A welcome step in building conformity among standards comes from the IFRS Foundation.  IFRS financial accounting standards based on its International Accounting Standards Board (IASB) are widely accepted worldwide, outside of the US (which uses GASS standards[3]).   In the past year, the IFRS has been preparing to launch a new International Sustainability Standards Board (ISSB) intended to provide greater coherence around ESG reporting.  The initial focus of ISSB standards will be the climate.  Their finalization and uptake are years away, underscoring the need to continue using TCFD and IFRS-derived accounting frameworks as well as specific practices like attestation from the UN-based CORSIA framework.

Adopting common standards to measure the value of carbon sequestration asset holdings, their relationship to other company asset inventories and the development of commonly accepted practices and norms about the fair value treatment of offset assets can enable project and company auditors to verify offset claims made by companies.


CCICED will soon begin a new Special Policy Study on Nature-Based Solutions, building on earlier scoping work.  Detailed international rules for carbon markets in specific areas like additionality, the avoidance of double-counting, and the permanence of offsets, have largely been settled at Glasgow.  These rules can help China as its carbon market system advances to support complementary goals of carbon neutrality, nature protection, and broader sustainability.

[1] The big push behind this market growth is private sector climate pledges: the Energy and Climate Intelligence Unit and the University of Oxford estimates that one-fifth of the world’s largest companies have now made net zero promises.

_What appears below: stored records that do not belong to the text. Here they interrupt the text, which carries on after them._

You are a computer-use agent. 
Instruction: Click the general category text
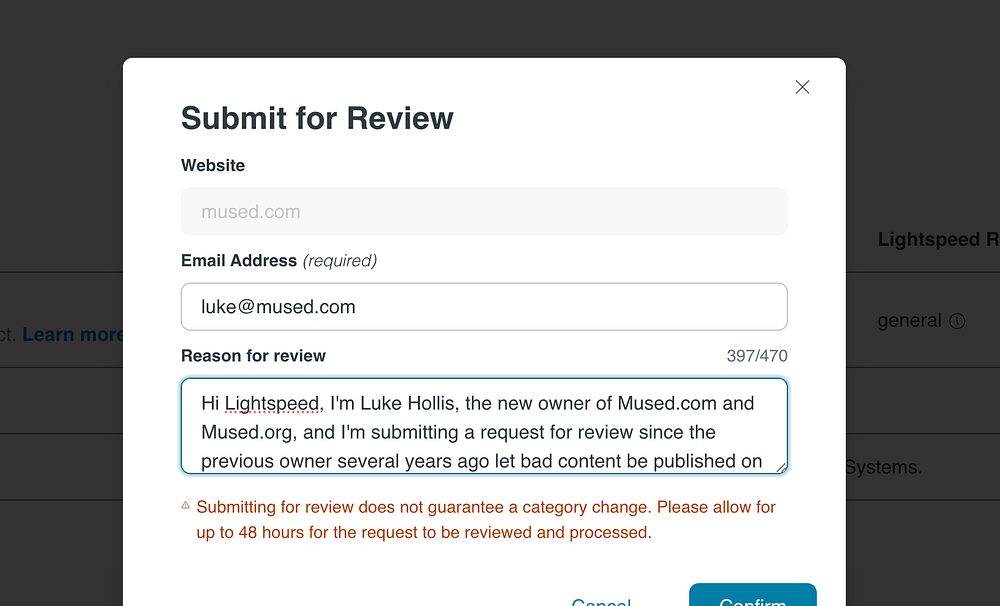tap(909, 321)
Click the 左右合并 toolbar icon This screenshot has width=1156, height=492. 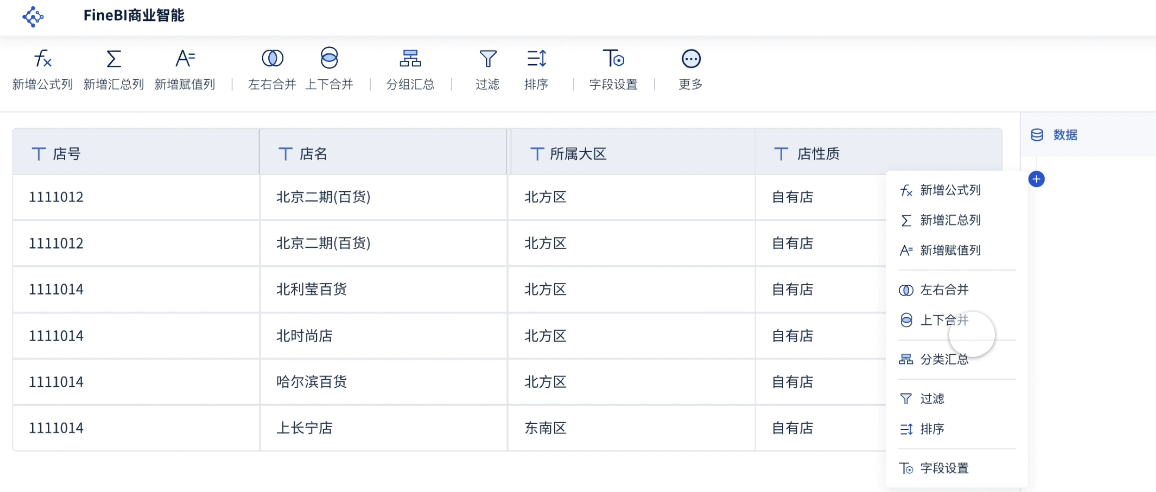point(272,58)
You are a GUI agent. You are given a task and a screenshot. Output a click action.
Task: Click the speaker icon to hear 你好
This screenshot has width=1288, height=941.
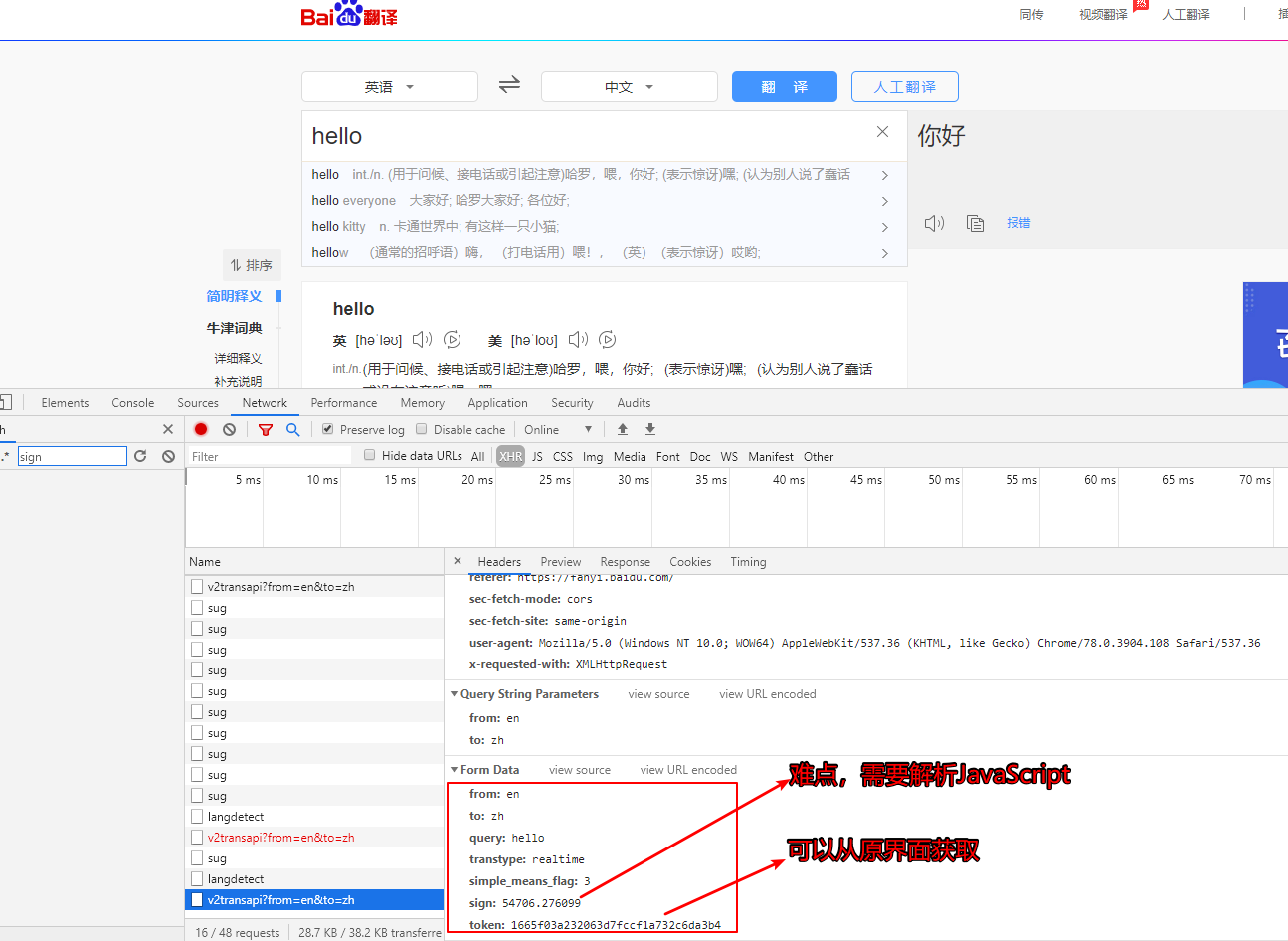click(934, 223)
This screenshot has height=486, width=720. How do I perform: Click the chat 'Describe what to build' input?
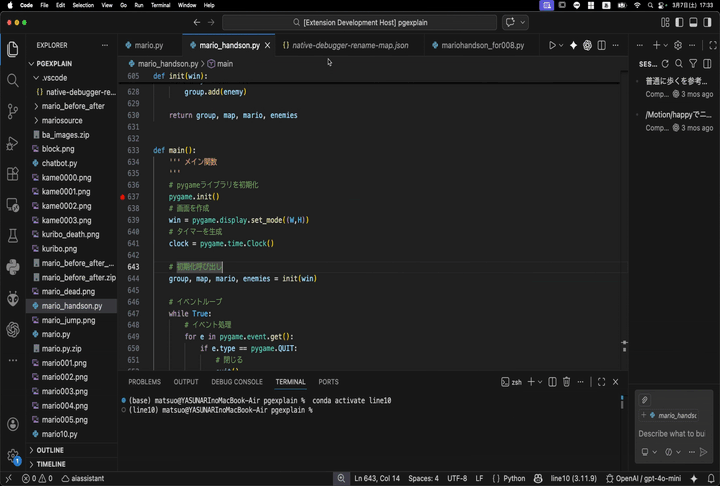671,433
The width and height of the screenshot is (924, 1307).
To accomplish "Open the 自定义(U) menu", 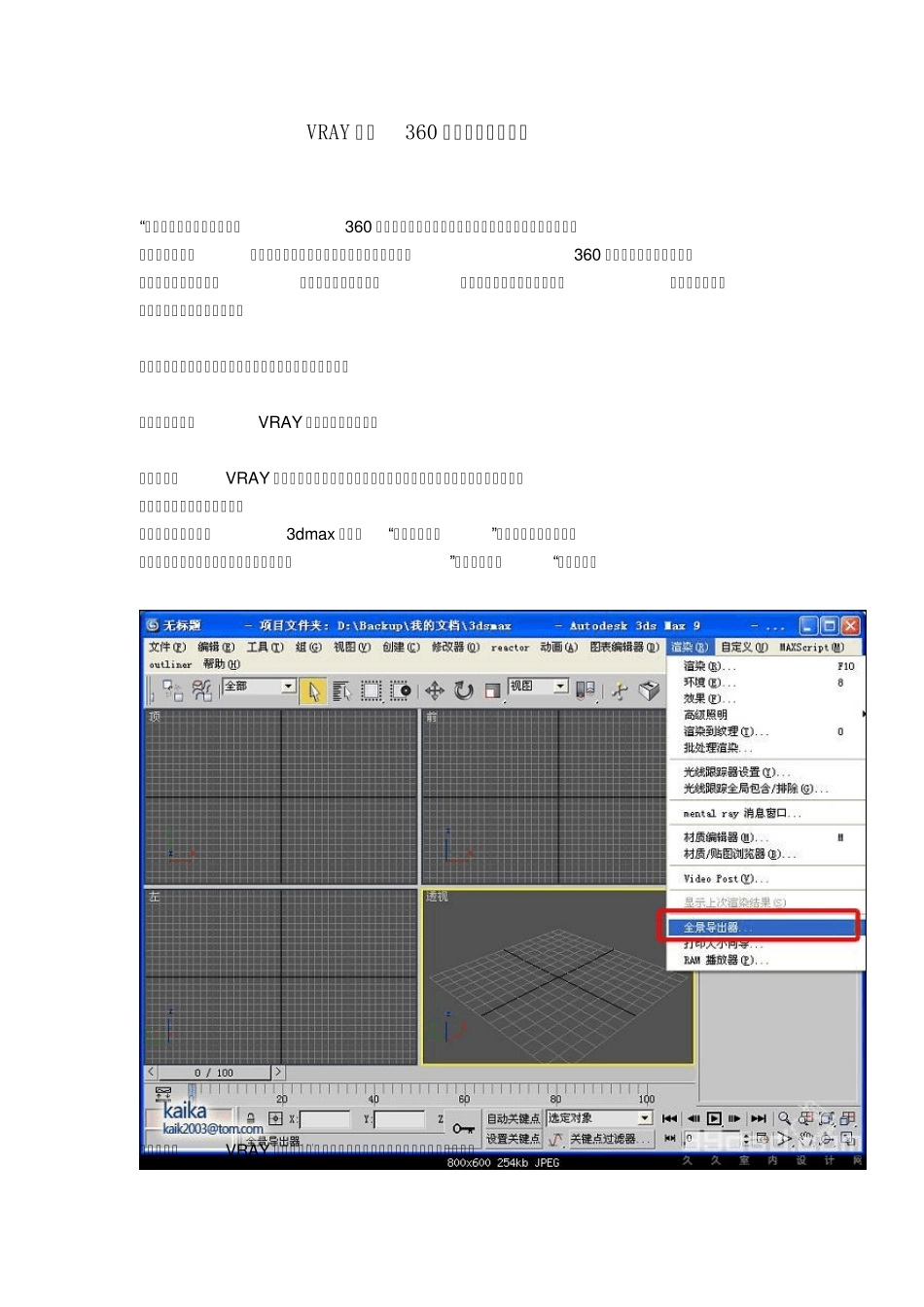I will [x=744, y=648].
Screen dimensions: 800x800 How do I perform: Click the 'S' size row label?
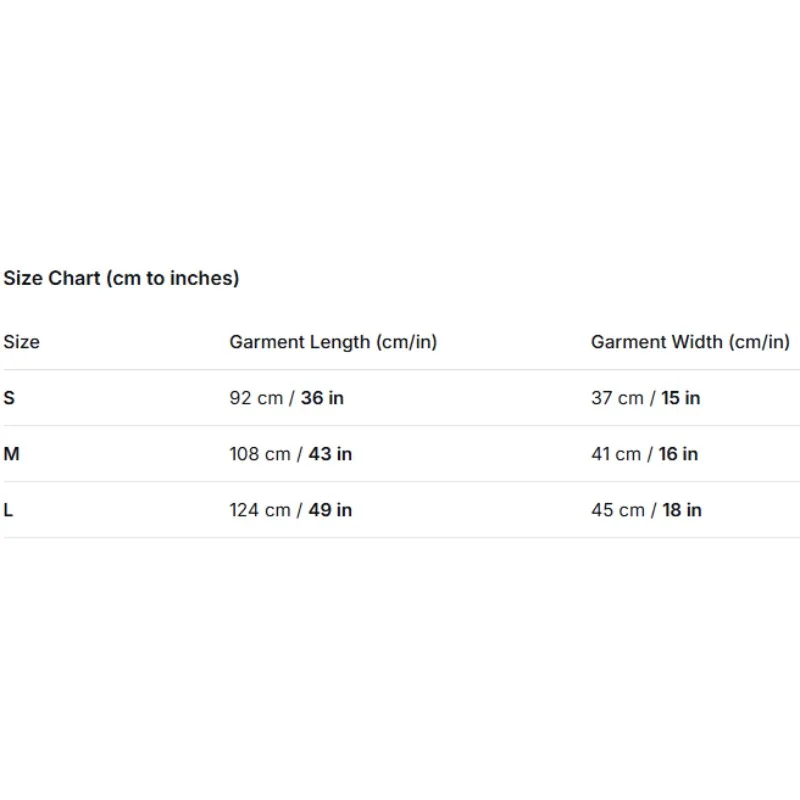[x=9, y=398]
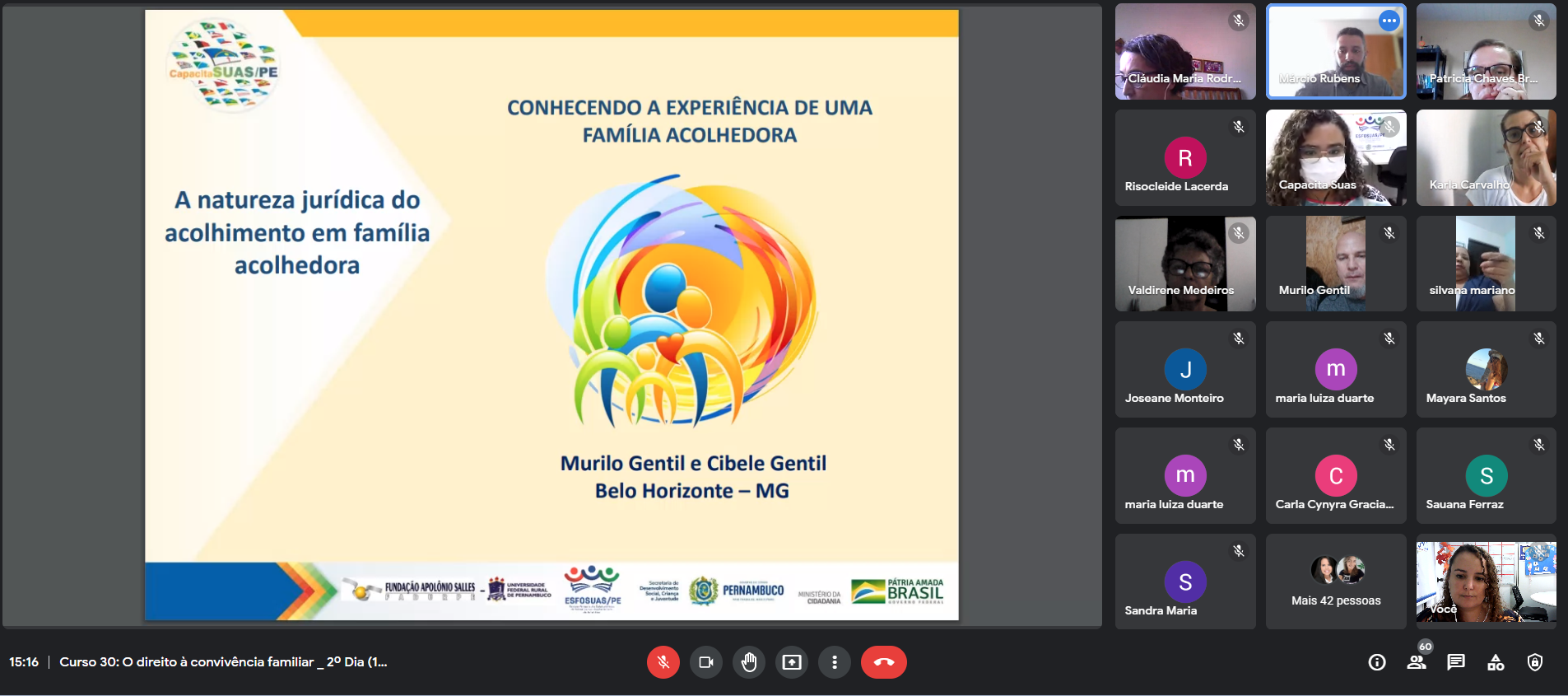Image resolution: width=1568 pixels, height=696 pixels.
Task: Unmute the microphone in the call controls
Action: (x=663, y=662)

Offsets provide part of the pathway to meet those promises now and are expected to keep growing.

[2] In addition to noting the positive contribution green finance should make to multiple sustainable development goals, the IPSF report highlights other green finance attributes such as Do No Significant Harm, being science-based, the dynamic so as to be reviewed and updated, and being transparent and verifiable.

[3] IFRS financial standards are used widely in China, while senior Ministry of Finance and China Accounting Standards Committee members are active within groups such as the IFRS Taxonomy Consultative.